Aim of the task: Look for "resource" in the listing below. Gather each line that contains it.

Records to use:

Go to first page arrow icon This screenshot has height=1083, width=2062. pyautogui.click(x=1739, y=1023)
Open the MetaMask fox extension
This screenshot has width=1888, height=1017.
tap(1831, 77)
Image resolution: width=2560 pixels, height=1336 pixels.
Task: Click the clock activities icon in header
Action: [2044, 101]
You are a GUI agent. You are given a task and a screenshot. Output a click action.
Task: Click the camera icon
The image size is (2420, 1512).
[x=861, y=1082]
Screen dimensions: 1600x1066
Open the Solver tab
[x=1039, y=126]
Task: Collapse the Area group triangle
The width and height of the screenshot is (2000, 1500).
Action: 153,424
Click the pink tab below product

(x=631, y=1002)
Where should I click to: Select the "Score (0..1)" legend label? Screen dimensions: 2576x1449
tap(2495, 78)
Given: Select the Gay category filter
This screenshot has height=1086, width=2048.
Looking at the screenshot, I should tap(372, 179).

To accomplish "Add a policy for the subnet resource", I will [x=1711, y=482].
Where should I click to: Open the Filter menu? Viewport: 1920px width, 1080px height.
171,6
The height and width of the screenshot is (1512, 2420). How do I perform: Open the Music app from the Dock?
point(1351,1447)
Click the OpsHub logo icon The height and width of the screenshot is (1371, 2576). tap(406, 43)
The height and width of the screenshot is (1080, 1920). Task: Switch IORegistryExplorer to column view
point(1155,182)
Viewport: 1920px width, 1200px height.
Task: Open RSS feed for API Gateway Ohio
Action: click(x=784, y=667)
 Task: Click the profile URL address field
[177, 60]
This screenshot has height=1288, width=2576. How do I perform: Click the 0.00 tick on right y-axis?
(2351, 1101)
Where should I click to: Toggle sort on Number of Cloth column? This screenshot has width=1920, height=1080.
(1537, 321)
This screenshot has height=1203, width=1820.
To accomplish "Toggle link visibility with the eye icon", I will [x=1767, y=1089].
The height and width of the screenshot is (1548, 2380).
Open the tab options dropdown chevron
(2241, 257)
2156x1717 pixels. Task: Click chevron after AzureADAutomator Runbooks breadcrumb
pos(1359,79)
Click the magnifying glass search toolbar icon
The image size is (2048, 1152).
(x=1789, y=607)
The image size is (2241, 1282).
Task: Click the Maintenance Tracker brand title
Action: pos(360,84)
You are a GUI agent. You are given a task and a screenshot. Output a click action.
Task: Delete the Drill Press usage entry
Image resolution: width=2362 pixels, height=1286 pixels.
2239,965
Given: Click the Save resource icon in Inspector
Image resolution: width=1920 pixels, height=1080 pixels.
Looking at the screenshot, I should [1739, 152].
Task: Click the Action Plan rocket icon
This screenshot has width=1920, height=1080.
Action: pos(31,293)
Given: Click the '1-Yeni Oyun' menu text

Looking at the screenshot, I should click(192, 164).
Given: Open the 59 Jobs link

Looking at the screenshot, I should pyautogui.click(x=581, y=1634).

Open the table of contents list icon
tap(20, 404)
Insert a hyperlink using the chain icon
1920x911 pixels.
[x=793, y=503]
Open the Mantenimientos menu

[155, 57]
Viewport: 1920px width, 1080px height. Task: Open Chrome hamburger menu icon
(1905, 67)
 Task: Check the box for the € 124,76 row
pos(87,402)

Expected answer:
To accomplish "Add a policy for the subnet resource", I will [x=1711, y=482].
Given: Click the Save resource icon in Inspector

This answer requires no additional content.